Verstappen is the big rising star of F1. Shaded by Ricciardo over 2016 as a whole, performances such as his stunning drive in the wet in Brazil last month mark him out as a future world champion.
Wolff would be very interested but, like Ricciardo, Verstappen is under contract to Red Bull - in his case to the end of 2019. And Red Bull are even more in love with the Dutchman than they are with Ricciardo.
Vettel's love affair with Ferrari - and vice versa - is long over after a difficult and disappointing season. Relations with team boss Maurizio Arrivabene are frayed - especially since the Italian said the four-time champion should focus more on his driving and needed to "earn" a new contract beyond 2017. And Vettel was unhappy with the decision to split with technical director James Allison in the summer.
Likewise, Ferrari have been confused how, after a year and a half of easily beating team-mate Kimi Raikkonen, Vettel's form slipped in the second half of 2016 - although they might want to read the previous paragraph for an answer.
Vettel has been shopping around for a move and would almost certainly welcome a switch to Mercedes. But there are some problems: 1) his contract runs to the end of 2017 and there is no obvious replacement for Ferrari; 2) he might not fancy going up against Hamilton; 3) Vettel and Hamilton together is almost as much of a recipe for trouble as Hamilton and Alonso.
Chances of it happening: 8/10
Wolff has a long relationship with Bottas as part of his management team and rates him highly. The Finn has impressed in the last four seasons with Williams and would be a low-maintenance choice. He would deliver solid results on track and is calm and would not rock the boat off it.
Next year is the last year of his contract at Williams. The team is not the most flush with cash in the pit lane and Wolff would almost certainly be able to put together an attractive deal - either for a cash payment to release Bottas or a reduction in Williams' engine fee.
But Williams have an 18-year-old rookie in the well-resourced Canadian Lance Stroll in their other car next year and need experience in the lead car. Wolff could offer them Mercedes protege Pascal Wehrlein, who raced for Manor in 2016, in exchange. But would Williams accept? Felipe Nasr, who raced for Sauber in 2016, would also be an option for them, and please F1 boss Bernie Ecclestone, who needs a Brazilian in the sport to satisfy its largest single TV audience.
The German is the obvious choice - he is Mercedes' reserve driver, he has tested for the team several times, and he is a free agent.
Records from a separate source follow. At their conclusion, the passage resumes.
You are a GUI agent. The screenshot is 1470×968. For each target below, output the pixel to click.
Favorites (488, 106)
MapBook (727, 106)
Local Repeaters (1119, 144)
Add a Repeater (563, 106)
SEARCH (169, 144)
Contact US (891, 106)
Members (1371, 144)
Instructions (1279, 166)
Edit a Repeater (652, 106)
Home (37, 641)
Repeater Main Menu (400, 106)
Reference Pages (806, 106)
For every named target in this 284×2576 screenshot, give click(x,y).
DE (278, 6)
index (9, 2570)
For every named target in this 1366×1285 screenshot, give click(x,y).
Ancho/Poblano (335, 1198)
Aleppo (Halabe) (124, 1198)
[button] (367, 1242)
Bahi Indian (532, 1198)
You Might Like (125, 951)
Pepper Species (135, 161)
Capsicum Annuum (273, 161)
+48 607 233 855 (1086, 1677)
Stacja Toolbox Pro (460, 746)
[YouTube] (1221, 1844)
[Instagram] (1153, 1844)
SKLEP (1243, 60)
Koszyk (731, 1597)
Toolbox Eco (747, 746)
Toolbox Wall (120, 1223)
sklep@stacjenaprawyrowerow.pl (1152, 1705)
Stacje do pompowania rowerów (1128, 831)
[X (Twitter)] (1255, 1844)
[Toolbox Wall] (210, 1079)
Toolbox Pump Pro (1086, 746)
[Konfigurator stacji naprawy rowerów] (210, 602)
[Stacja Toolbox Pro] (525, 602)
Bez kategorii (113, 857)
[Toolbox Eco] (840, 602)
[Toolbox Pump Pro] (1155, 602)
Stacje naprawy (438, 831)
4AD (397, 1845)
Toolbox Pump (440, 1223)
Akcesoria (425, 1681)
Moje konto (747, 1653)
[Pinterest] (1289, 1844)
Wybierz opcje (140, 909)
But he has only one season's race experience, and although he has put in some promising drives, he has had a few shaky ones as well.
Putting him in a race-winning car with Hamilton as his team-mate would be a big ask. And that's without even considering his personality. Insiders say Wehrlein can be difficult and self-centred, and Wolff will be wary of putting such a character alongside Hamilton.
Another Mercedes young driver, Ocon has impressed in his half-season alongside Wehrlein at Manor - so much so that Force India picked him rather than the German as their second driver alongside Sergio Perez for 2017.
But Ocon has only nine races under his belt and it's surely too early for him to get a seat at the factory Mercedes team.
Paul di Resta
A left-field choice, the Scot has been out of F1 for two years now. But he was Williams reserve driver this year and is a Mercedes-contracted driver in the DTM German Touring Car Championship and would be a solid option.
Button has retired from F1, but remains contracted to McLaren. He made it very clear in the last few weeks that he needed a break from the sport.
The German has just signed a three-year deal with Renault, but the French company and Mercedes have links on a corporate level and Wolff is close friends with their racing boss Frederic Vasseur.
But taking Hulkenberg would leave Renault with a vacancy that would be tough to fill and Wolff is not overly enamoured with him either.